Problem to work on: Starting at the beginning of the items and stopping after the line that contains "point(543,210)", rewrite those lines with "icon" renamed to "symbol" and everything else unchanged. Leave the pictures out.
* START Material shown *
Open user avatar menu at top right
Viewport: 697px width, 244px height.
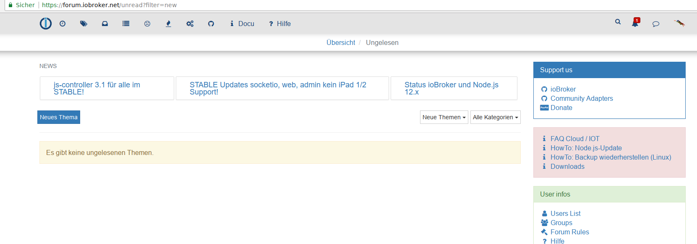click(679, 23)
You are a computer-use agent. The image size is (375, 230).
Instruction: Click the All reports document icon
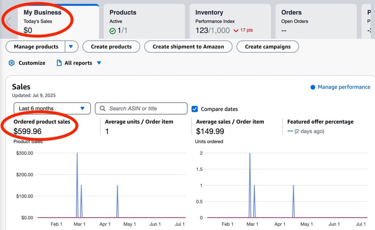point(59,63)
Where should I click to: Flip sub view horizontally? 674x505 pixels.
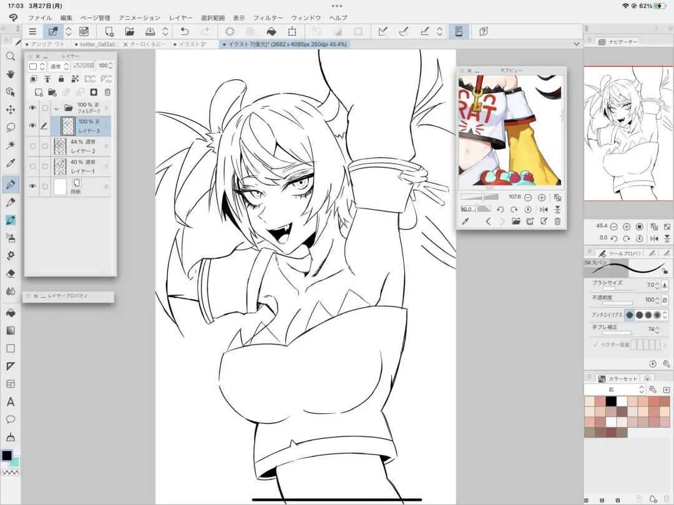point(543,210)
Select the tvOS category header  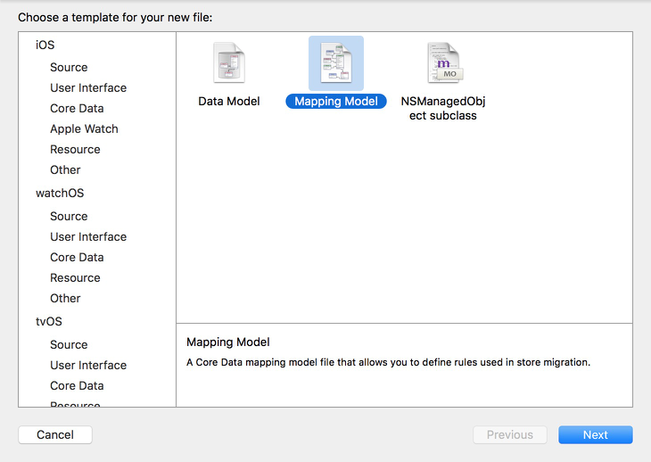click(49, 321)
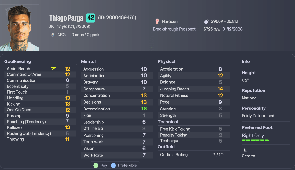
* END Material shown *
The answer:
Open user avatar menu at top right
Viewport: 697px width, 244px height.
click(679, 23)
You are a computer-use agent. The image size is (375, 230).
Instruction: Click the All reports document symbol
point(59,63)
Where should I click to: Flip sub view horizontally? 674x505 pixels.
point(543,210)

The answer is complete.